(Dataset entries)
-*-*-

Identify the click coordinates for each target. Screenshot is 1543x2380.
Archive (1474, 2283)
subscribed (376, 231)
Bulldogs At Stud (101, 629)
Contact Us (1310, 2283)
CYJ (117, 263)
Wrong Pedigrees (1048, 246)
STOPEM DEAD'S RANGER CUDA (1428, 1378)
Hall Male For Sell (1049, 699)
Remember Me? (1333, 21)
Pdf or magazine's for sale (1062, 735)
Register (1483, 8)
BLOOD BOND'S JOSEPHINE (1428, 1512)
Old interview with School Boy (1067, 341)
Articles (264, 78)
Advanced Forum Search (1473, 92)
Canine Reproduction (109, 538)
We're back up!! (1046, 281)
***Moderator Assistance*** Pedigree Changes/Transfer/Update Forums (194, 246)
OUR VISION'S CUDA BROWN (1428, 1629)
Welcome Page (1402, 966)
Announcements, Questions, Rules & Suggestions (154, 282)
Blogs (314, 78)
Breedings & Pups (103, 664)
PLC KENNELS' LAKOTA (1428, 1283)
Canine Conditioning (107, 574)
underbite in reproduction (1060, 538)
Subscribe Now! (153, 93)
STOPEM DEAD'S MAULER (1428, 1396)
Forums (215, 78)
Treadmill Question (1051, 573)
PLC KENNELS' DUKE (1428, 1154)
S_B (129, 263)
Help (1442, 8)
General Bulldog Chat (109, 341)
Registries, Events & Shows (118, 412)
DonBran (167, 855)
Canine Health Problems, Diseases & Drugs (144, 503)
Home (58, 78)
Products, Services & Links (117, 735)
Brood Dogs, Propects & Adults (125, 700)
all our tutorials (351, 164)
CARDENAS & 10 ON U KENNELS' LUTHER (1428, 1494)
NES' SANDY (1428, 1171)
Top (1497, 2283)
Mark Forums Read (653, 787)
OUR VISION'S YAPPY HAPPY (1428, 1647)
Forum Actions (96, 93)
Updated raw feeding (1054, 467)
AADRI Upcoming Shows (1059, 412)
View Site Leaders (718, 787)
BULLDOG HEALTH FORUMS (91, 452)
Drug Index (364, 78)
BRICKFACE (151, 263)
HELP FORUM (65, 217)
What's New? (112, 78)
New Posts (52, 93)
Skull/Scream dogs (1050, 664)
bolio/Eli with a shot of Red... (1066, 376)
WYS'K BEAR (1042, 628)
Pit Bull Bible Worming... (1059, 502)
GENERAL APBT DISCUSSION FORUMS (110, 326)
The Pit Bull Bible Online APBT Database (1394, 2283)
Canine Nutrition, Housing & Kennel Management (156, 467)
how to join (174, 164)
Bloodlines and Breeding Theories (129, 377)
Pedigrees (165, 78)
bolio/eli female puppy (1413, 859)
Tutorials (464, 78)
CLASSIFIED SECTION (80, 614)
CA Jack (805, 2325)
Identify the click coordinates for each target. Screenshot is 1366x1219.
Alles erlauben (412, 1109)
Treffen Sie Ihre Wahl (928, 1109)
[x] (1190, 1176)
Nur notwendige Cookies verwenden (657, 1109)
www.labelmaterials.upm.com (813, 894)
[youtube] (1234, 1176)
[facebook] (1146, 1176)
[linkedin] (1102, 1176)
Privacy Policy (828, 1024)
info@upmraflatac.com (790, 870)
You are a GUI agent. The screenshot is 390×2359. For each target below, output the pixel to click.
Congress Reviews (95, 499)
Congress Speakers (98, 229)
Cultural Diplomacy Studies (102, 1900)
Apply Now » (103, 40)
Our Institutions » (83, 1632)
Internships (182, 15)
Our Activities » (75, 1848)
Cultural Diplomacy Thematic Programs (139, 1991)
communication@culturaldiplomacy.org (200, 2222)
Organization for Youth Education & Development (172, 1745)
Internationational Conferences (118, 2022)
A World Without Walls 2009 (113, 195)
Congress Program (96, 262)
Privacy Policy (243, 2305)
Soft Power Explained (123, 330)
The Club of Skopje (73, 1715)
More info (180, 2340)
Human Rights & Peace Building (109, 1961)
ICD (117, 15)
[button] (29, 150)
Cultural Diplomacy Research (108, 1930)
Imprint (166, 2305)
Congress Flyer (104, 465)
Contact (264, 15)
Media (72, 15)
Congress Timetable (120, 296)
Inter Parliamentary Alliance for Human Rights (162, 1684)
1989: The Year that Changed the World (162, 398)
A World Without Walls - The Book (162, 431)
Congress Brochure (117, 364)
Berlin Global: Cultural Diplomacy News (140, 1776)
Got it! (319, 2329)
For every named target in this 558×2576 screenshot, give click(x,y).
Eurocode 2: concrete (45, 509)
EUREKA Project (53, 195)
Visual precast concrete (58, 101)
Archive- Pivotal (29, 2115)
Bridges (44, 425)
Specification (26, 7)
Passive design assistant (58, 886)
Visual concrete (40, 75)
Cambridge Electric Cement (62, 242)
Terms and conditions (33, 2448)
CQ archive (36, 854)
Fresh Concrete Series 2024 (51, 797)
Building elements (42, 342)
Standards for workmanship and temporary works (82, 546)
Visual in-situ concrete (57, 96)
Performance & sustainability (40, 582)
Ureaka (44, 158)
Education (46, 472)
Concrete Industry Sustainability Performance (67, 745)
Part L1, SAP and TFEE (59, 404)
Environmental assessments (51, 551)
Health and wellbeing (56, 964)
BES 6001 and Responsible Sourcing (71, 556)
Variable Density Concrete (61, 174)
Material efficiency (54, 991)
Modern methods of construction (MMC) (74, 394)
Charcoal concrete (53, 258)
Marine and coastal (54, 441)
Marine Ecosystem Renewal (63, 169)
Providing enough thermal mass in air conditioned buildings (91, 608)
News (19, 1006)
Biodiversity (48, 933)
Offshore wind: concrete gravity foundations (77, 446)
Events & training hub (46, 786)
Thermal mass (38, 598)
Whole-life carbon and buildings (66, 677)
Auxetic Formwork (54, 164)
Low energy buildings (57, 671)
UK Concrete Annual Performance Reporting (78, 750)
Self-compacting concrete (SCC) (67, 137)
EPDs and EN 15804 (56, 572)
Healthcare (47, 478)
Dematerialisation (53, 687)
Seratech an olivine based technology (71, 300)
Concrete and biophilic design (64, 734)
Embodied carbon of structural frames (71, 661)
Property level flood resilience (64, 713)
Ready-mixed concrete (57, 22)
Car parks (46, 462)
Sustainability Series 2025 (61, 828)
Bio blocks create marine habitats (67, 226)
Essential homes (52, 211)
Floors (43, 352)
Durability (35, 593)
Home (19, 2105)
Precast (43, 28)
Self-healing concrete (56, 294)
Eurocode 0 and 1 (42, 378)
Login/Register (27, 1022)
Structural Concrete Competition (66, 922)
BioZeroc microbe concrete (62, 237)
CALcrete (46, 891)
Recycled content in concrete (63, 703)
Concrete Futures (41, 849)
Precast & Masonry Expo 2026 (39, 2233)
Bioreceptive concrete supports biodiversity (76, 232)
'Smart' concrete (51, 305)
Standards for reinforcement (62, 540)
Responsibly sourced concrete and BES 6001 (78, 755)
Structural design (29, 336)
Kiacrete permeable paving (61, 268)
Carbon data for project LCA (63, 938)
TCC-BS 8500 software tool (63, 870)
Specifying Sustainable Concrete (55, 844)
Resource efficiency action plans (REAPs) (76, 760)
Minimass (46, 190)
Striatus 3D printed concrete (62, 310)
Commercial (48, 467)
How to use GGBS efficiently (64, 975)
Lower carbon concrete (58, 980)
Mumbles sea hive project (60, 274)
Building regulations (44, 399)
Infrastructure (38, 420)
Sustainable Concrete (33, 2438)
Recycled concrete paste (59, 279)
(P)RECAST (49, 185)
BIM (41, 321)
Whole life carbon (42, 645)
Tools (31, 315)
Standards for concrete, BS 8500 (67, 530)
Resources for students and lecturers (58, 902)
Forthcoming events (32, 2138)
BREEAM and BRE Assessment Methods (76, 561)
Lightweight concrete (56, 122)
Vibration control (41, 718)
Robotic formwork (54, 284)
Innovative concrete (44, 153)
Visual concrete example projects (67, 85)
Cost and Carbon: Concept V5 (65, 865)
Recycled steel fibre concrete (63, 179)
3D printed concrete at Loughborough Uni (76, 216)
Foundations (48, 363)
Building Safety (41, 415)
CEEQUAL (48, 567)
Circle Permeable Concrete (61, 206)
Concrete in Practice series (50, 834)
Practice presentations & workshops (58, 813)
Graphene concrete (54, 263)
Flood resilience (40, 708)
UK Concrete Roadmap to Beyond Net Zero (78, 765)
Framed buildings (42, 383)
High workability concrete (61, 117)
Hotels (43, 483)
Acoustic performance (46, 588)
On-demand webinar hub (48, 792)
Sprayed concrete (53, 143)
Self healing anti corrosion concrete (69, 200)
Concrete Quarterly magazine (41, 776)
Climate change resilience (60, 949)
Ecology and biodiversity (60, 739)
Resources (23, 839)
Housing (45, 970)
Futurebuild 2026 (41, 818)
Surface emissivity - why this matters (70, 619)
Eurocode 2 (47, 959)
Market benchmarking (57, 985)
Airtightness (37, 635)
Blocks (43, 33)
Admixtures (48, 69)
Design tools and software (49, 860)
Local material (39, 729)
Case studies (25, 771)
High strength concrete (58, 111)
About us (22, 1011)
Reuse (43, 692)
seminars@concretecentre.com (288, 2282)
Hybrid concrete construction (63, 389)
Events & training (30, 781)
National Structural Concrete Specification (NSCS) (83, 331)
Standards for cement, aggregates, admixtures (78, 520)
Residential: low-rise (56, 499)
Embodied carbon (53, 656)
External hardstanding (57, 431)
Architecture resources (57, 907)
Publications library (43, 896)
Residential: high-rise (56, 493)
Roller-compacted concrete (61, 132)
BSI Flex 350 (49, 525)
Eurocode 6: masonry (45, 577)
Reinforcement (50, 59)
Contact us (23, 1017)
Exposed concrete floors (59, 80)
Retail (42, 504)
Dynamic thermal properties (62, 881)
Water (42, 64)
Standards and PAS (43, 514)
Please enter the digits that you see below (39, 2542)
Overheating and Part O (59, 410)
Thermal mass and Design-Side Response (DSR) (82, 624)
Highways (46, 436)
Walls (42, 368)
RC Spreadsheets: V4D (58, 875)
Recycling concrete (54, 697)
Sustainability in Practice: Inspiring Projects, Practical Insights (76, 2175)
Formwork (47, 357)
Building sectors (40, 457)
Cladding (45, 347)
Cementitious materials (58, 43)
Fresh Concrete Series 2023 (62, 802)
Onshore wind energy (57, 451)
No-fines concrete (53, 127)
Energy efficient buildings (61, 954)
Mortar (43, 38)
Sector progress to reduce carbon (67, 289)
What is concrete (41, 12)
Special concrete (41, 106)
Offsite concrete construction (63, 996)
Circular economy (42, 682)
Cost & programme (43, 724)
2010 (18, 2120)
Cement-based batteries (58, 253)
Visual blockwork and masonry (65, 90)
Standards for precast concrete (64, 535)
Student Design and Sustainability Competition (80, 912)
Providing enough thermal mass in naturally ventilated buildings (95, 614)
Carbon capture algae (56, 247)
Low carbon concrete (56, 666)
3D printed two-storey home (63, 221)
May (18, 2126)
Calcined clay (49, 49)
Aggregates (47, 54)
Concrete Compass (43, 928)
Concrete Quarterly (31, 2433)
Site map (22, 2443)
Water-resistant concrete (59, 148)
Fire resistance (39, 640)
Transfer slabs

-*-*-

> Work request
Only the lines that hold the word "healing" are wanted; each should be pulled from the records.

> Expected answer
Self-healing concrete (56, 294)
Self healing anti corrosion concrete (69, 200)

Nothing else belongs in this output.